Stefan Scherfke

Attrs, Dataclasses and Pydantic

I’ve been using attrs for a long time now and I am really liking it. It is very flexible, has a nice API, is well documented and maintained, and has no runtime requirements.

The main idea behind attrs was to make writing classes with lots of data attributes (“data classes”) easier. Instead of this:

class Data:
    def __init__(self, spam, eggs):
        self.spam = spam
        self.eggs = eggs

It lets you write this:

@attr.s
class Data:
    spam = attr.ib()
    eggs = attr.ib()

Attrs also adds a nice string representation, comparison methods, optional validation and lots of other stuff to your classes, if you want to.
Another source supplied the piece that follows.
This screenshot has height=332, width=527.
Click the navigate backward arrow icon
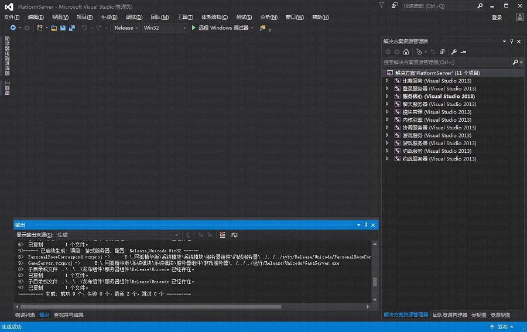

You can also opt out of everything; attrs is very flexible.

Attrs became so popular, that since Python 3.7 we also have the dataclasses module in the standard library. It is predominantly inspired by attrs (the attrs team was involved in the design of data classes) but has a smaller feature set and will evolve a lot slower. But you can use it out-of-the box without adding a new requirement to your package.

Pydantic’s development roughly started during Python 3.7 development, too. Its main focus is on data validation, settings management and JSON (de)serialisation, therefore it is located at a higher level ob abstraction. Out of the box, it will recursively validate and convert all data that you pour into your model:

>>> from datetime import datetime
>>> from pydantic import BaseModel
>>>
>>> class Child(BaseModel):
...     x: int
...     y: int
...     d: datetime
...
>>> class Parent(BaseModel):
...     name: str
...     child: Child
...
>>> data = {
...     'name': 'spam',
...     'child': {
...         'x': 23,
...         'y': '42',  # sic!
...         'd': '2020-05-04T13:37:00',
...     },
... }
>>> Parent(**data)
Parent(name='spam', child=Child(x=23, y=42, d=datetime.datetime(2020, 5, 4, 13, 37)))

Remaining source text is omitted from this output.